GOAL OF THE EXERCISE: Extend the passage below on reforming VBA claims processing, continuing from its last sentence.

EXTRACT:
_____

We need to establish a reinvention blueprint designed to operate in the 21st Century The goal of this “reinvention” would be to dramatically improve efficiency and productivity, recruit and train claims development and rating specialists, to reduce significantly claims adjudication timeliness for veterans and their families.
VBA field Directors should be provided with a basic mission framework but encouraged to implement and capitalize on cost-saving initiatives, efficiencies, productivity increases, and time-saving claims processing developed to meet the demand by veterans within their jurisdiction. Contingent with this freedom to solve problems and improve processes is accountability.
The best course of action for VBA to pursue is one that does not overly rely on IT solutions or touts significant productivity increases not based on fact.
It is vital that additional cadre of highly-trained Rating Veteran Service Reps (Rating Specialists) be recruited, hired, and trained to augment existing adjudication workforce. We need real persons, not the functional equivalent of the private sector endless cycle of voice mail choices.

_____

GIVEN RECORDS:
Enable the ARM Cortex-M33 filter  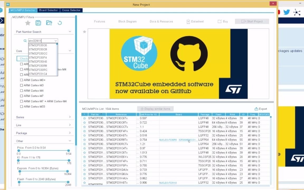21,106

_____

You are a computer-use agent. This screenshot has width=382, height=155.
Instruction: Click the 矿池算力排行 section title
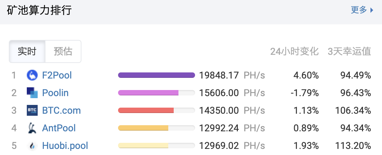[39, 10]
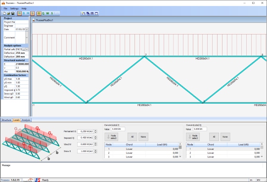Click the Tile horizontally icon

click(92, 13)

_____

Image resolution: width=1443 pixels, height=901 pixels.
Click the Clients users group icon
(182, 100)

_____

EXERCISE ANSWER:
Additional rating and development staff is mission critical if VBA is to effectively work down the backlog.
VBA’s leadership continues to grapple with systemic problems that require more than IT solutions, automated paperless systems (being piloted at two small ROs), and new telephone capabilities.
With the help of visionary leaders, a “reinvented” learning organization must be quickly designed, approved, and implemented that builds on the lessons learned over many years. Otherwise, new “transformations” will simply leave us with the proverbial train wreck waiting to happen.